# To do
Copy the rows from the line containing "K-POP profile avatar" through the line containing "pyautogui.click(x=148, y=333)", substituting "badge" for every "avatar" and leaving everything else unchanged.

# Exercise material

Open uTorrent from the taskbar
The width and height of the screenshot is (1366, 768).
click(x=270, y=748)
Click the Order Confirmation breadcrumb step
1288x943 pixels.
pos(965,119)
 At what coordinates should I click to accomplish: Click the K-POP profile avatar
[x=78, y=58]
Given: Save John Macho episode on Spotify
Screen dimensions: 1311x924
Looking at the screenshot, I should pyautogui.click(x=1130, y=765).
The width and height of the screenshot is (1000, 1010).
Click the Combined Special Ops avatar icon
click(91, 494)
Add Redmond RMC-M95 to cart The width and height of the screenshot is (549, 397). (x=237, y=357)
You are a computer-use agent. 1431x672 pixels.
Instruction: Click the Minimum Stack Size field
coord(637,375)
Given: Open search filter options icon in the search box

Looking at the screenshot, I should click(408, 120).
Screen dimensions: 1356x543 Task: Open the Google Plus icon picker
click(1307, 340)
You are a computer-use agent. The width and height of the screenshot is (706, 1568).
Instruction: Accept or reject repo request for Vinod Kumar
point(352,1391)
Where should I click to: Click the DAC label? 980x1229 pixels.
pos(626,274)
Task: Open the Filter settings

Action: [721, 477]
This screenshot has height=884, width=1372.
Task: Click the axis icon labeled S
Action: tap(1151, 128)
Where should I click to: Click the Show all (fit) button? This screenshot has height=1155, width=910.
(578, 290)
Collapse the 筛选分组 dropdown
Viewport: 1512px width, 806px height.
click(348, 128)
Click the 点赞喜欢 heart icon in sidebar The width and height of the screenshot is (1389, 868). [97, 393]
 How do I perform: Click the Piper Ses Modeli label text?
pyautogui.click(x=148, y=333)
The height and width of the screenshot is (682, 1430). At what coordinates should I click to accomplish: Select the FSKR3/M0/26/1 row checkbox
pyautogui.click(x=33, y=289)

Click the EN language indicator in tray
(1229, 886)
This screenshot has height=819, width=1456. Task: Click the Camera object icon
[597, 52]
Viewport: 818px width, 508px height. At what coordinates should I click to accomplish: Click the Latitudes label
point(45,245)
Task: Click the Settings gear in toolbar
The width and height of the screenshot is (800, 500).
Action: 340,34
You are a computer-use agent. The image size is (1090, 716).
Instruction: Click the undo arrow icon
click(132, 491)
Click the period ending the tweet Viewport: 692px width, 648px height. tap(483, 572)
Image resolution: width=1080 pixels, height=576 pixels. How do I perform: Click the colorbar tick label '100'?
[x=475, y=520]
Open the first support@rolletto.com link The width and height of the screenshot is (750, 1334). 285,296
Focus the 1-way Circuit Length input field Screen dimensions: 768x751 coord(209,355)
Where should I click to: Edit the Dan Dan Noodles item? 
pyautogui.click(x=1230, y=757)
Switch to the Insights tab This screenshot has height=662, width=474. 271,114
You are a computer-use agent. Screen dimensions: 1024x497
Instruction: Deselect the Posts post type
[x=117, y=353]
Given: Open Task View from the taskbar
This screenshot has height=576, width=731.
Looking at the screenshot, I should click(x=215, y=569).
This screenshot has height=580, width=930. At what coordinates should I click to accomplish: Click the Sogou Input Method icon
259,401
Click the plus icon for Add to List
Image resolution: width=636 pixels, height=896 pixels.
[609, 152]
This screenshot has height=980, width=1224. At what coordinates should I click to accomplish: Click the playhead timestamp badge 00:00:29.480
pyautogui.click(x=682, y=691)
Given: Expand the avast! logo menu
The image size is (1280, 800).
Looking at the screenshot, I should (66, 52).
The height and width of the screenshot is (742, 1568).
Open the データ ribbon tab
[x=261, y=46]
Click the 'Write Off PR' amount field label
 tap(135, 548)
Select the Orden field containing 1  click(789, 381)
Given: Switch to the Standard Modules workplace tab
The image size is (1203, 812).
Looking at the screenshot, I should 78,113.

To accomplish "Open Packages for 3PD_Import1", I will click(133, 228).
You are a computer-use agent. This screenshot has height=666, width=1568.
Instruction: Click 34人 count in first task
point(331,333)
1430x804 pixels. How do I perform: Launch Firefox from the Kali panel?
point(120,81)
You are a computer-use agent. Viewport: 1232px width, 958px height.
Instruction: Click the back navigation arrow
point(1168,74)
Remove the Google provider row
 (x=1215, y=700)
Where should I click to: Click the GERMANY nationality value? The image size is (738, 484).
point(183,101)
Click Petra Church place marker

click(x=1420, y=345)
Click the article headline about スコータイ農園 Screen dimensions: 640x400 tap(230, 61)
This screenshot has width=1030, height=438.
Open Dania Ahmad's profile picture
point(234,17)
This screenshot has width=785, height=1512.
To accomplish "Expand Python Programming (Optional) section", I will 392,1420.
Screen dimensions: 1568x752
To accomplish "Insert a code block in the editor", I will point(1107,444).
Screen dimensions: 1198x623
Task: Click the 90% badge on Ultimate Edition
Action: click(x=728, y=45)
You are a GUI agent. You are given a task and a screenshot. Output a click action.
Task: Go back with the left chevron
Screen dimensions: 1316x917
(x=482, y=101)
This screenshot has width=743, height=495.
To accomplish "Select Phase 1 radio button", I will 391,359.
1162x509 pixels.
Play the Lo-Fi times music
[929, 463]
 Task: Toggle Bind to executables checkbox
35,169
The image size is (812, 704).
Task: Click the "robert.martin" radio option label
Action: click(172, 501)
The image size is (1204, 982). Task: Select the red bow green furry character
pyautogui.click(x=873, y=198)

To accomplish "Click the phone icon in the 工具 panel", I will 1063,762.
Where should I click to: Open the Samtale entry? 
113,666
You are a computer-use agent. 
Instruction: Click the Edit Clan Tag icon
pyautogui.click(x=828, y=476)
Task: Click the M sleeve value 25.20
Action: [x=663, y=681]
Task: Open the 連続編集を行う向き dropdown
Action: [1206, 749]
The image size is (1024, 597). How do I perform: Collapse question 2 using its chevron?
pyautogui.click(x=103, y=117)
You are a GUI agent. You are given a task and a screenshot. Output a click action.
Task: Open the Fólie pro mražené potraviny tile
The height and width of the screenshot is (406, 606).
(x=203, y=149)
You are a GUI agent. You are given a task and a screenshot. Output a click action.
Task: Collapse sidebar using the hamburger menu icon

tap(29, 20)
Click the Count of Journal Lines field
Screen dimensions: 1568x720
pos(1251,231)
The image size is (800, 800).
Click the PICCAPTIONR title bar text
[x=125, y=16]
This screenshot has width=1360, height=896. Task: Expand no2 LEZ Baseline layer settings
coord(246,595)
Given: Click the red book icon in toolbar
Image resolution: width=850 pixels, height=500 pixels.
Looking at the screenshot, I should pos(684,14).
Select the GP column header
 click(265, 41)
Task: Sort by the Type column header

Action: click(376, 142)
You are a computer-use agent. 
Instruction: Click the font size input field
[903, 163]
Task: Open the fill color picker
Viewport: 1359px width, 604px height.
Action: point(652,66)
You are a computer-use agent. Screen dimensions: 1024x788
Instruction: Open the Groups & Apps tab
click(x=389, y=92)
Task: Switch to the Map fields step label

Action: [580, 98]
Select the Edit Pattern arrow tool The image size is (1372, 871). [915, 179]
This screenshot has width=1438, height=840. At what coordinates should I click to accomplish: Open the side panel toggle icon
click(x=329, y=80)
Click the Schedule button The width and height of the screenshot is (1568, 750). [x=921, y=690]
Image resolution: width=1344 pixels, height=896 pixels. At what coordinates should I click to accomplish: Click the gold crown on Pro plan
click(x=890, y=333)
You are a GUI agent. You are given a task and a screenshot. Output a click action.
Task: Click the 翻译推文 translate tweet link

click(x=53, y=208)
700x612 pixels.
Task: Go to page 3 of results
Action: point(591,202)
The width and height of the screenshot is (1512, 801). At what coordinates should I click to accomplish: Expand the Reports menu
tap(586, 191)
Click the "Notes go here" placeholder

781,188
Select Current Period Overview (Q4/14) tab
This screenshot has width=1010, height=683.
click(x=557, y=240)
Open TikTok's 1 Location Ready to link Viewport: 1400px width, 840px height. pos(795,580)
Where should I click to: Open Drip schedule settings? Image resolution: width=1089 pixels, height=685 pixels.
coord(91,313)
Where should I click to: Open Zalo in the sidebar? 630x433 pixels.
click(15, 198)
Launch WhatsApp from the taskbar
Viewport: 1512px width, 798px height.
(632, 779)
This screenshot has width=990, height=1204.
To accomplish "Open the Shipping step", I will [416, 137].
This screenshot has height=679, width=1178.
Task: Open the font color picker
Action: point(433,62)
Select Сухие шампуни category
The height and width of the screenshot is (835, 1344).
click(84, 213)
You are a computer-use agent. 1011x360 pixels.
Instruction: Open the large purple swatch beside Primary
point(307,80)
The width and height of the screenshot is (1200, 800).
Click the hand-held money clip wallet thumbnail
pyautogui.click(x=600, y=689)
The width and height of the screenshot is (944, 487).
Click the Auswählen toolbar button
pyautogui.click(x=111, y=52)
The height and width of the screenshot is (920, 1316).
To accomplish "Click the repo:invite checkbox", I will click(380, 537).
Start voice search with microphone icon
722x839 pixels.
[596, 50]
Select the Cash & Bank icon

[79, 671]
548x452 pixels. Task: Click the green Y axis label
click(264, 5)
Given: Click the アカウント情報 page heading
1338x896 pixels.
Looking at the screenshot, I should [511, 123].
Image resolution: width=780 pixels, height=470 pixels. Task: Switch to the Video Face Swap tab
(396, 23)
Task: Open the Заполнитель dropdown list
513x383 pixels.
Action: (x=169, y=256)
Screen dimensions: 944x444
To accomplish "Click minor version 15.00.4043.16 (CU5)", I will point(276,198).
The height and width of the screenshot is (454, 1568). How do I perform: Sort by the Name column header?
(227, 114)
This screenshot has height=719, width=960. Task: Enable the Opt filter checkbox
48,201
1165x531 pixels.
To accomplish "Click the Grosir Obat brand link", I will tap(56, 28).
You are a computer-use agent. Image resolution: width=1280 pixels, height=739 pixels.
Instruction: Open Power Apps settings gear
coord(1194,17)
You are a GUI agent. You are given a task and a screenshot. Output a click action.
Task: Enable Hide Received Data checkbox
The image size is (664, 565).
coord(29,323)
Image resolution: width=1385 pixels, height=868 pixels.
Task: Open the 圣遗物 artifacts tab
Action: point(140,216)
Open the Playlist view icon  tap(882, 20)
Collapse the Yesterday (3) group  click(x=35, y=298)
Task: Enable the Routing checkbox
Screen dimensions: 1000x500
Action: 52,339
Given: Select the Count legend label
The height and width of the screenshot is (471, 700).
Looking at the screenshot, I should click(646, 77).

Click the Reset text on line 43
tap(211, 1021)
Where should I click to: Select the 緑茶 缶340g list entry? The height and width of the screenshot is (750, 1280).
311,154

# Correct output
 At what coordinates should I click to accomplish: Click the K-POP profile badge
[x=78, y=58]
Given: Save John Macho episode on Spotify
Screen dimensions: 1311x924
Looking at the screenshot, I should pyautogui.click(x=1130, y=765).
The width and height of the screenshot is (1000, 1010).
Click the Combined Special Ops badge icon
click(91, 494)
Add Redmond RMC-M95 to cart The width and height of the screenshot is (549, 397). (x=237, y=357)
You are a computer-use agent. 1431x672 pixels.
Instruction: Click the Minimum Stack Size field
coord(637,375)
Given: Open search filter options icon in the search box

Looking at the screenshot, I should click(408, 120).
Screen dimensions: 1356x543 Task: Open the Google Plus icon picker
click(1307, 340)
You are a computer-use agent. The width and height of the screenshot is (706, 1568).
Instruction: Accept or reject repo request for Vinod Kumar
point(352,1391)
Where should I click to: Click the DAC label? 980x1229 pixels.
pos(626,274)
Task: Open the Filter settings

Action: [721, 477]
This screenshot has height=884, width=1372.
Task: Click the axis icon labeled S
Action: tap(1151, 128)
Where should I click to: Click the Show all (fit) button? This screenshot has height=1155, width=910.
(578, 290)
Collapse the 筛选分组 dropdown
Viewport: 1512px width, 806px height.
click(348, 128)
Click the 点赞喜欢 heart icon in sidebar The width and height of the screenshot is (1389, 868). [97, 393]
 How do I perform: Click the Piper Ses Modeli label text?
pyautogui.click(x=148, y=333)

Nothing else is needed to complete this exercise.